サイズは442b、コードはわずか15行まで削減されました。
元のコードと比較すると 2140倍分もコードが削減されたことになります! めちゃくちゃ見やすいしコンソール上でちょっといじったりもしやすい!!
最終的なコードはこちらです。
https://github.com/tomoima525/clean-nodejs-lambda/tree/clean-typescript
小ネタ: ESMに対応してないライブラリについて
Lambda functionはESMに対応しているのに、非常に残念ながら一部の aws-sdkのライブラリ(例 secret-manager-sdk)は対応対応しておらず、Lambda functionに含むとランタイムエラーを起こします。
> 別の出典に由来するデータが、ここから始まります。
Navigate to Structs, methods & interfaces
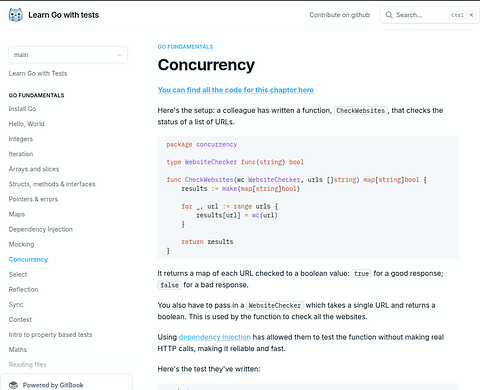The width and height of the screenshot is (480, 390). click(x=52, y=184)
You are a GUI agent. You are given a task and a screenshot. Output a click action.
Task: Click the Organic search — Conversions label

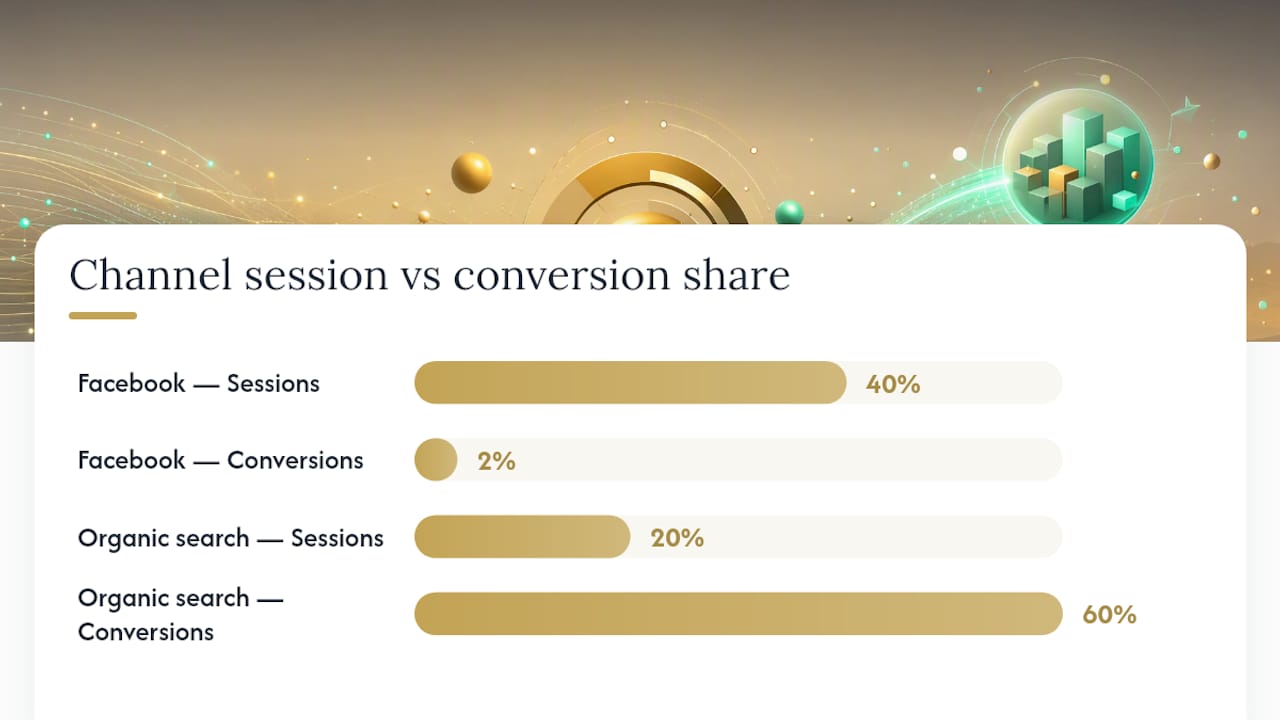coord(181,615)
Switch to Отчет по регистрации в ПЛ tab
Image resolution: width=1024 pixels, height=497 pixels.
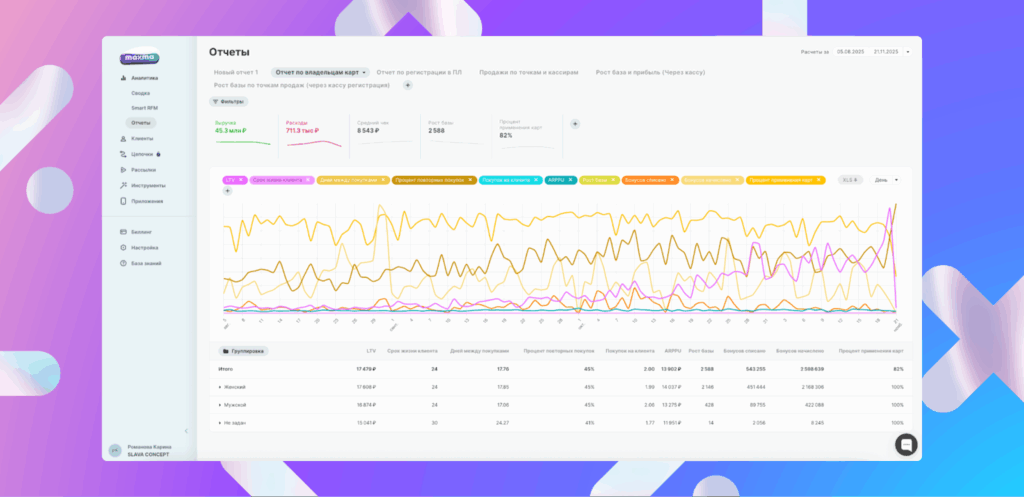tap(419, 72)
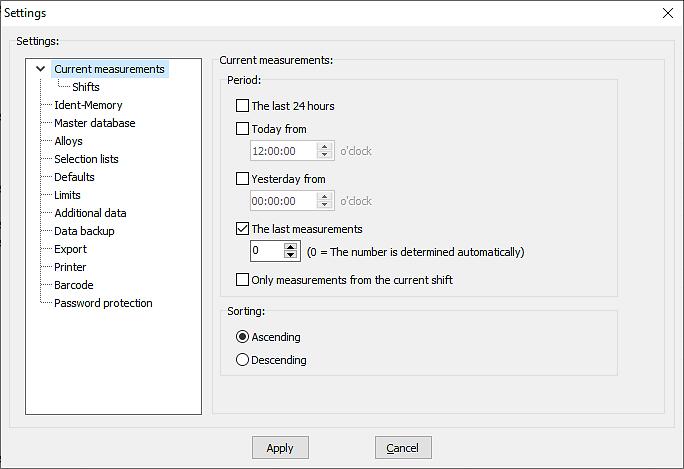This screenshot has width=684, height=469.
Task: Close the Settings dialog window
Action: pos(668,13)
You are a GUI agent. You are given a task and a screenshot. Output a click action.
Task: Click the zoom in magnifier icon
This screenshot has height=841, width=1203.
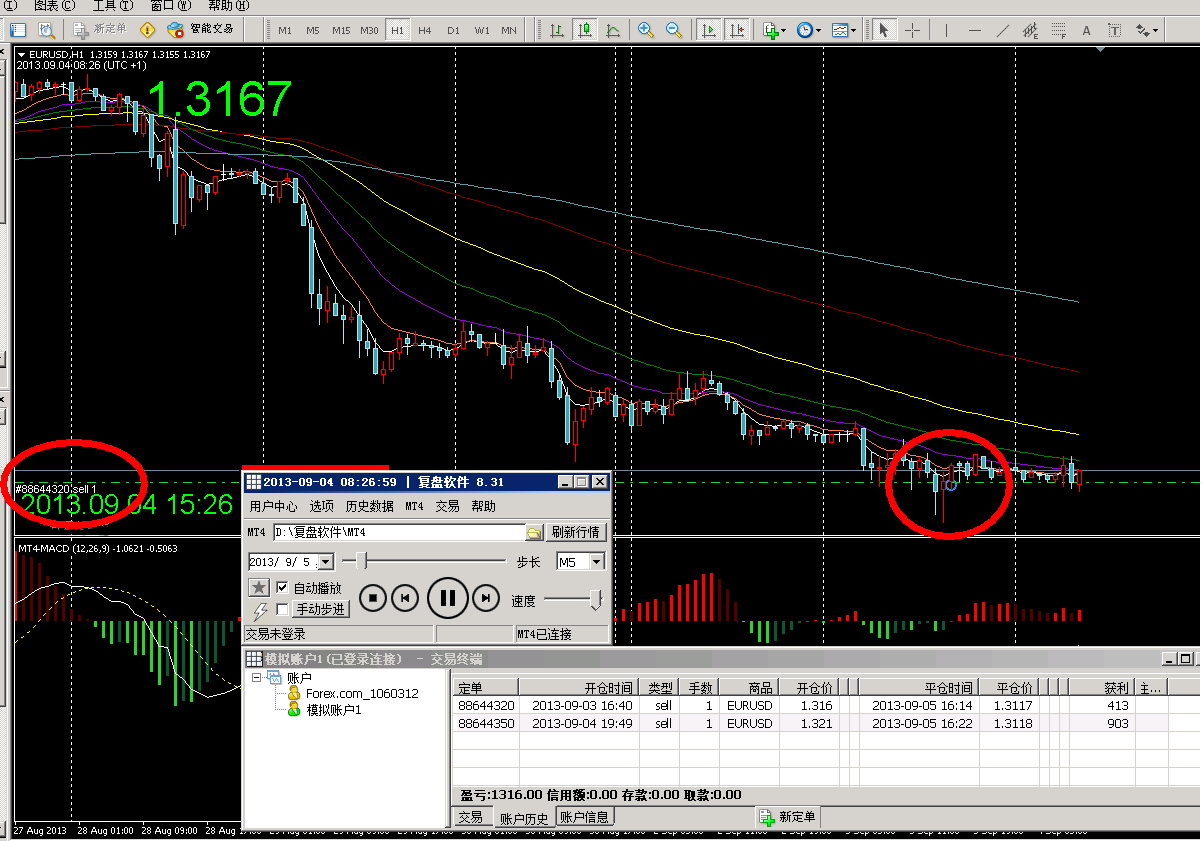646,30
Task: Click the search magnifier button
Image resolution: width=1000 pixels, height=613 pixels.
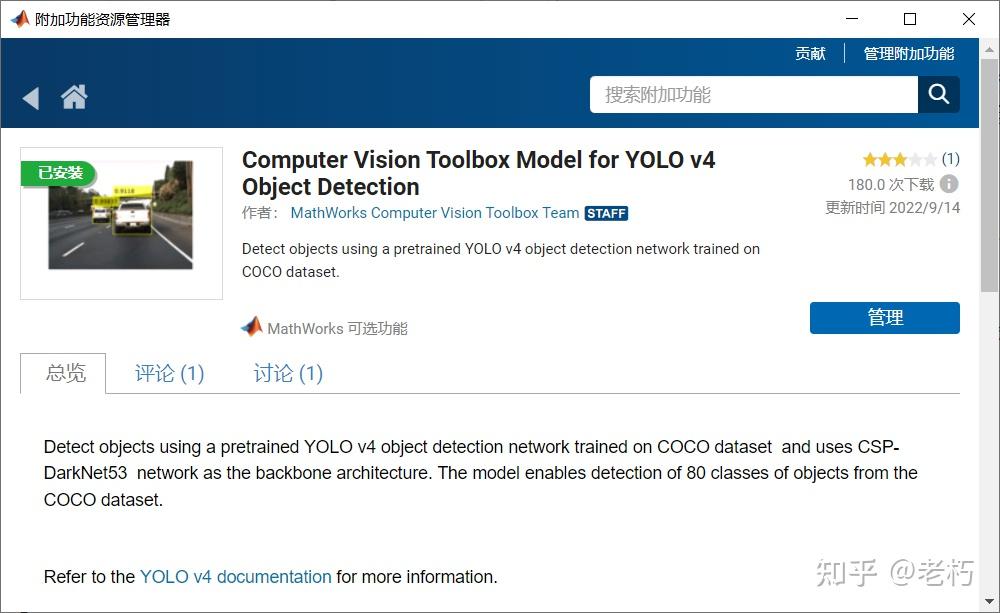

{ "errorType": "Error", "errorMessage": "Dynamic require of \"crypto\" is not supported", "stack": [ "Error: Dynamic require of \"crypto\" is not supported", " at file:///var/task/index.mjs:12:9", ...
この回避策としては bundleにエントリーポイントを追加することと、ESM シンタックスのサポートを加えてあげる方法があります。
bundling: { format: OutputFormat.ESM, mainFields: ['module', 'main'], // moduleを先にする target: 'esnext', // ESMでCommonjsを読めるようにする banner: "import { fileURLToPath } from 'url'; import { createRequire } from 'module';const require = createRequire(import.meta.url); const __filename = fileURLToPath(import.meta.url); const __dirname = path.dirname(__filename);", }
まとめ
この記事ではAWSコンソール上で 32000 行 あったTypeScriptベースの Lambda functionを 15 行まで減らし(※なのでおおよそ2000倍分 ^^;)、可読性を劇的に上げる方法を紹介しました。"2000倍"ってケースバイケースやんというツッコミは年末ということでご容赦ください。ESMはTypeScriptに記法が近いので、積極的に切り替えて行きたいところです。